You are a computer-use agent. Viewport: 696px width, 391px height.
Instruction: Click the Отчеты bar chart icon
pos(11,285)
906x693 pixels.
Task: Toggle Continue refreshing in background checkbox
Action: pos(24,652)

→ What to do:
Restate the records above verbatim, omitting no line.

→ Exercise response:
You are a computer-use agent. Viewport: 696px width, 391px height.
Instruction: Click the Отчеты bar chart icon
pos(11,285)
906x693 pixels.
Task: Toggle Continue refreshing in background checkbox
Action: pos(24,652)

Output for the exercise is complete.